Example: Start UI with auto-configured environment:

make ui-start STACK_NAME=my-idp-stack

Code Generation

Command Description
make codegen Regenerate GraphQL types and operations
make codegen-check Verify GraphQL codegen output is up-to-date
make classes-from-bda Generate standard class catalog from BDA standard blueprints

Git Workflow

Command Description
make commit Lint, test, auto-generate commit message, commit, and push
make fastcommit Fast lint only, auto-generate commit message, commit, and push

Version Management

Command Description
make version V=x.y.z Update version across all packages (PEP 440 validated)

Documentation

Command Description
make docs Build and serve the documentation site locally
make docs-setup One-time docs site setup (symlinks + npm install)
make docs-build Build documentation site (no serve)
make docs-deploy Deploy docs to GitHub Pages (from local build)

Security (DSR)

Command Description
make dsr Run full DSR workflow (setup → scan → optional fix)
make dsr-setup Set up DSR tool
make dsr-scan Run DSR security scan
make dsr-fix Run DSR interactive fix

Coding Standards

  • Python: Follow PEP 8 style guidelines
  • JavaScript/TypeScript: Follow the ESLint configuration in the project
  • Documentation: Update relevant documentation for any changes to functionality
  • Commit Messages: Write clear, descriptive commit messages
  • Versioning: Follow semantic versioning principles

Documentation

  • Update README.md when adding significant features
  • Add detailed documentation to /docs for new patterns or major features
  • Include code comments for complex logic or non-obvious implementations
  • Update configuration examples if you modify the configuration structure

Reporting Bugs/Feature Requests

We welcome you to use the GitHub issue tracker to report bugs or suggest features for the GenAIIDP solution.

Distinguishing Between Solution Issues and AWS Service Issues

Important: This repository is specifically for issues related to the GenAIIDP accelerator solution, not the underlying AWS services it uses (such as Amazon Bedrock Data Automation (BDA), Amazon Bedrock Foundational Models, Amazon Bedrock Knowledge Bases, Amazon Textract, etc.).

  • For GenAIIDP Solution Issues: Use this GitHub repository

    • Deployment issues with the CloudFormation templates
    • Bugs in the Step Functions workflows
    • Issues with the Web UI
    • Requests for new document processing features specific to this solution
  • For AWS Service Issues: Contact AWS Support or relevant AWS forums

    • Performance of Amazon Bedrock models
    • Amazon Textract extraction quality
    • Service quotas or throttling issues
    • Feature requests for AWS services

We provide issue templates to make this process easier:

When filing an issue, please check existing open, or recently closed, issues to make sure somebody else hasn't already reported the issue.
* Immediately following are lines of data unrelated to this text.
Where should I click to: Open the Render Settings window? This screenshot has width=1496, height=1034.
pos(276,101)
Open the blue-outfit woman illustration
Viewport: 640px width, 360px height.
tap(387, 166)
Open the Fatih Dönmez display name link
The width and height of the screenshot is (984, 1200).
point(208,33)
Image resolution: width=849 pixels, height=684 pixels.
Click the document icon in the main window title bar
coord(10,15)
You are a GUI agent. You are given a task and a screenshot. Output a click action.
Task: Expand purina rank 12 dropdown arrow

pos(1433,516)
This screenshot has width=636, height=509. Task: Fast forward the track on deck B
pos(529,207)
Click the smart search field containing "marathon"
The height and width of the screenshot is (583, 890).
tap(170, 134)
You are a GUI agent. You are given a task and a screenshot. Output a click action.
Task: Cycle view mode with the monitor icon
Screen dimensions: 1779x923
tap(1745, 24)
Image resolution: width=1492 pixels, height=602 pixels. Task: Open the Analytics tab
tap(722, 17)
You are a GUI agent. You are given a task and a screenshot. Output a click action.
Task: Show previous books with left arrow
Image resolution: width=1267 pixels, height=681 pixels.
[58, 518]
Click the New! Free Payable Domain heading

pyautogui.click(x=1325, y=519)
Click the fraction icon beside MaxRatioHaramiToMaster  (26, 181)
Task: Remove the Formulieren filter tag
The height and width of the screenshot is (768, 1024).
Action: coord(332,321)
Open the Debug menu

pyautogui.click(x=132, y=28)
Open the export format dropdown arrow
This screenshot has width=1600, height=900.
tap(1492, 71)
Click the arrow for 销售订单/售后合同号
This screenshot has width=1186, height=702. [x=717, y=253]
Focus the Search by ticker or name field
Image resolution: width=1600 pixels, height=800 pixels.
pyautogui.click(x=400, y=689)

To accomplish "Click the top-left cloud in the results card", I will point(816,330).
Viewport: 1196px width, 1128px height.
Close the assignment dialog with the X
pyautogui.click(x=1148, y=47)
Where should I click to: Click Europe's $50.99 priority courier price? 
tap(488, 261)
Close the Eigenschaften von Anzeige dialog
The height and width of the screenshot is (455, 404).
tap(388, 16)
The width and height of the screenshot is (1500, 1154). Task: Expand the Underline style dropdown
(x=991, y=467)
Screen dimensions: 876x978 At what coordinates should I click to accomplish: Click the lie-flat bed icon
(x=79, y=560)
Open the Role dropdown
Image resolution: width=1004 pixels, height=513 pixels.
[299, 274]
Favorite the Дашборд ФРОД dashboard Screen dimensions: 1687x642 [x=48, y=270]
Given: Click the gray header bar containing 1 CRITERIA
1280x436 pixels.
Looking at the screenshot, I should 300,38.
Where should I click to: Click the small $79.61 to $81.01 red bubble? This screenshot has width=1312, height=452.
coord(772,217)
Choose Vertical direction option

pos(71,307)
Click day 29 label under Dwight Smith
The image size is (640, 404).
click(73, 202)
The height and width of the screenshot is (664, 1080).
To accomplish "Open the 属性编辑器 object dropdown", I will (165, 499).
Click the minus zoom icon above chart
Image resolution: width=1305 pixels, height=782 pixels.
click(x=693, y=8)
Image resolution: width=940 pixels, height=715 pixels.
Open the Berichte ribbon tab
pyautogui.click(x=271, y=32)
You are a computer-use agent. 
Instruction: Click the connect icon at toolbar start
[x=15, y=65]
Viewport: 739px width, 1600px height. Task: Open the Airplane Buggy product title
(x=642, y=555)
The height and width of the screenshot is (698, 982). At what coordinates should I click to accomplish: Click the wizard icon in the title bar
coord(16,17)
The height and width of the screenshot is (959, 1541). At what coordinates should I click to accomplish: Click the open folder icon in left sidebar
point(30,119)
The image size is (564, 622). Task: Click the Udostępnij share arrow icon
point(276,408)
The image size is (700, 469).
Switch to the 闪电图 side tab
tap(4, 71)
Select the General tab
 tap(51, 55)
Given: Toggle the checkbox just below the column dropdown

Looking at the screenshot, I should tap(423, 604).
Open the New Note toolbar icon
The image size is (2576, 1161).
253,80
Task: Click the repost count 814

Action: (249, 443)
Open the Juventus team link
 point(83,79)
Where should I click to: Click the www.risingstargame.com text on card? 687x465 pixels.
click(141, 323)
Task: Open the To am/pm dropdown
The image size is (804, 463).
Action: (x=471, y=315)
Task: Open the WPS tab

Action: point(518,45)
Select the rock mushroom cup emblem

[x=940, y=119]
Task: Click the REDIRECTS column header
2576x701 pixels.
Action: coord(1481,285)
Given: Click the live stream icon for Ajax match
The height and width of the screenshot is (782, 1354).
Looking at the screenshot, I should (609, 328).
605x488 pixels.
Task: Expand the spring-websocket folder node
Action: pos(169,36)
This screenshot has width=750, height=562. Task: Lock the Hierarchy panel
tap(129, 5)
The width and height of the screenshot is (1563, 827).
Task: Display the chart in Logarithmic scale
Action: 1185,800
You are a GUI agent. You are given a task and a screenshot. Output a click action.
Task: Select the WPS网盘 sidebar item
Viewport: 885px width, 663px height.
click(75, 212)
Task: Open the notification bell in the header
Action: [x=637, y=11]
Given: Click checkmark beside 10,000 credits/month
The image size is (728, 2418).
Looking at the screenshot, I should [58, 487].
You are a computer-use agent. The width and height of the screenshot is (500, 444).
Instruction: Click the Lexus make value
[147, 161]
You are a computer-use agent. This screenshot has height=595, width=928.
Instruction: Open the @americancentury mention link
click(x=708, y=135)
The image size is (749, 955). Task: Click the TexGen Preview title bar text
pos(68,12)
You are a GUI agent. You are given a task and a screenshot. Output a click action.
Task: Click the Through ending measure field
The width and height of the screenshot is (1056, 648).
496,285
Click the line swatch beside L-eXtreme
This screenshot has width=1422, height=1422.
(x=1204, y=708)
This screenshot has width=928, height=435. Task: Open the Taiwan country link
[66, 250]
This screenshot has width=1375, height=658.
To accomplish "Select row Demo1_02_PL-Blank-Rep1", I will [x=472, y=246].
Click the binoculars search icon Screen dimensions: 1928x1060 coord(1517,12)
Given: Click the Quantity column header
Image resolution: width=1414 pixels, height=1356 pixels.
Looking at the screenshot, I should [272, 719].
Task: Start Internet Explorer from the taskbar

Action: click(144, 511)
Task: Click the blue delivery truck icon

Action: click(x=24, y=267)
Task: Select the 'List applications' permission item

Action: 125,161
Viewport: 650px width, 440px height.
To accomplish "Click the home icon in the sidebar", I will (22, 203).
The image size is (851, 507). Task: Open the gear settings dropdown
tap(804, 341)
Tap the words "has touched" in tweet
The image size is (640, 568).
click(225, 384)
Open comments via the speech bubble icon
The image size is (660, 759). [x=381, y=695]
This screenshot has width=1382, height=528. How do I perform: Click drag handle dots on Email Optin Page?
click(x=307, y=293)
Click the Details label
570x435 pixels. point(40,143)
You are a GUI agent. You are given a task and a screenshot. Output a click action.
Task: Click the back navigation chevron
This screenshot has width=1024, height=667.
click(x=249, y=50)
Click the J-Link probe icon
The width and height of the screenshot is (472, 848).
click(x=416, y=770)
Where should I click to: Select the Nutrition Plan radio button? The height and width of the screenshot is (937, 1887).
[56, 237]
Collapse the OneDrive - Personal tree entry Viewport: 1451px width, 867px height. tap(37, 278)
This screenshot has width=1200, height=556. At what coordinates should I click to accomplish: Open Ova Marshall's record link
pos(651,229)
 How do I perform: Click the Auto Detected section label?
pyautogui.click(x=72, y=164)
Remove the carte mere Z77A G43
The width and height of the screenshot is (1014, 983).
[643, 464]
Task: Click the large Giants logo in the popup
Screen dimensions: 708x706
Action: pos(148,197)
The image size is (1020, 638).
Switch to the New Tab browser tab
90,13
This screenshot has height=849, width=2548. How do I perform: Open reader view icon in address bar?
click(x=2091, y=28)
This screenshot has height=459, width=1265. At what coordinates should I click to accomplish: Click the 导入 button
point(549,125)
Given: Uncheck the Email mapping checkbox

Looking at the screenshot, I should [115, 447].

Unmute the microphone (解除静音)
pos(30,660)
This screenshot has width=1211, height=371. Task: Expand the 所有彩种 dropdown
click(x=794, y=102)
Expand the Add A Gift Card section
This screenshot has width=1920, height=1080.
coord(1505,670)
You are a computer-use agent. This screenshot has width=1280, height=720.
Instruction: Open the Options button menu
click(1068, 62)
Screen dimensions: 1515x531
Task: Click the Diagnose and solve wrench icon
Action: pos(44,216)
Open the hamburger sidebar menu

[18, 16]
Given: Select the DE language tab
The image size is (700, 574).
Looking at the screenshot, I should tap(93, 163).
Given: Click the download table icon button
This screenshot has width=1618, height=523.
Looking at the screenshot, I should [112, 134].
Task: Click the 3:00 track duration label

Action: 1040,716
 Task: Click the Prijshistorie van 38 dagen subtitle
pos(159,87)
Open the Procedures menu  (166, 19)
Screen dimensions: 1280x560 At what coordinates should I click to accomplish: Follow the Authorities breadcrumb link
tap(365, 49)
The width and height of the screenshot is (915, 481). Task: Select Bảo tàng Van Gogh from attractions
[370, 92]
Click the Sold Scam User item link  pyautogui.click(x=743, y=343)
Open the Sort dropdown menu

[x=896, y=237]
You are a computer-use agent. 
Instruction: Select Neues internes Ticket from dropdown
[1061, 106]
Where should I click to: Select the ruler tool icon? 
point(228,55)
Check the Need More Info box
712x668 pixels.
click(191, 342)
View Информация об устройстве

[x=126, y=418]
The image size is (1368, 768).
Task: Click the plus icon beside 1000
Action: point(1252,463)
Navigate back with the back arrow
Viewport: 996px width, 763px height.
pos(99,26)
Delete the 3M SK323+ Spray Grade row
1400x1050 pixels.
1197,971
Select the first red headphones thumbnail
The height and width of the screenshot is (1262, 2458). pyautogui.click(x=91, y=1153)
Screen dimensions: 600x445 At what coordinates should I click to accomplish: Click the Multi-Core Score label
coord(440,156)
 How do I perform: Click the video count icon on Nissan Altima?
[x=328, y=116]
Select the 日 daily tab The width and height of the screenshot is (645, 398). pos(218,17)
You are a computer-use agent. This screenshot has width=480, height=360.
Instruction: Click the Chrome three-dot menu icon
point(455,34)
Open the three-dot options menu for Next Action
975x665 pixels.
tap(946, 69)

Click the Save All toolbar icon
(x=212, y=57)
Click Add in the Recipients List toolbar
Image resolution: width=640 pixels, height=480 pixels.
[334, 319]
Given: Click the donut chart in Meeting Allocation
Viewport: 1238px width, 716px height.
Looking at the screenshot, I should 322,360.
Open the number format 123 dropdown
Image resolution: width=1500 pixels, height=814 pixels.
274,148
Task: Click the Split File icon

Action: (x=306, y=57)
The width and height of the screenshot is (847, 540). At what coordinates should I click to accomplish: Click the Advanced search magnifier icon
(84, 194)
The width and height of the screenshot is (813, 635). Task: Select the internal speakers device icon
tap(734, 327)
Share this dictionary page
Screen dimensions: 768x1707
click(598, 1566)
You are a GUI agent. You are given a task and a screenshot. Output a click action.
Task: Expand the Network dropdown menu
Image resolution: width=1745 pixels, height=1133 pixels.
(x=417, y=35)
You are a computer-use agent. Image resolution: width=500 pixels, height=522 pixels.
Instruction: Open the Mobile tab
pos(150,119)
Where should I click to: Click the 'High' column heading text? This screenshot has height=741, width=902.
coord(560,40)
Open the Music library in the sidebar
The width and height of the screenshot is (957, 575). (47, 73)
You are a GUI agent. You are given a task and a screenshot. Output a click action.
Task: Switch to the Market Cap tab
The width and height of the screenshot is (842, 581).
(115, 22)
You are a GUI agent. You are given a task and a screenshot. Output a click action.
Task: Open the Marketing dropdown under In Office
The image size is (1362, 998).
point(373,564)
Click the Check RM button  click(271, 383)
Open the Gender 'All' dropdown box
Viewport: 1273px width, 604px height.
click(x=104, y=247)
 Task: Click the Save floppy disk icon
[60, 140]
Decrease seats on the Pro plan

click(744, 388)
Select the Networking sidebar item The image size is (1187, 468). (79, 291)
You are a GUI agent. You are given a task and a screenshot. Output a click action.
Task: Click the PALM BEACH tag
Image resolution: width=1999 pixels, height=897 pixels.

Please try to include as much information as you can. Details like these are incredibly useful:

  • A reproducible test case or series of steps
  • The version of our code being used
  • Any modifications you've made relevant to the bug
  • Anything unusual about your environment or deployment

For feature requests:

  1. Clearly describe the feature and its value
  2. Provide context on how it fits with the project's goals
  3. Include details on potential implementation approaches if possible

AWS Specific Considerations

  • Cost Awareness: Consider the cost implications of your changes
  • Security: Follow AWS security best practices
  • Region Compatibility: Ensure changes work across supported AWS regions
  • Service Quotas: Be aware of AWS service quotas that may affect your implementation
  • IAM Permissions: Only request the minimum necessary permissions for new functionality

Security issue notifications

If you discover a potential security issue in this project we ask that you notify AWS/Amazon Security via our vulnerability reporting page. Please do not create a public github issue.


Thank you for contributing to the GenAI Intelligent Document Processing accelerator!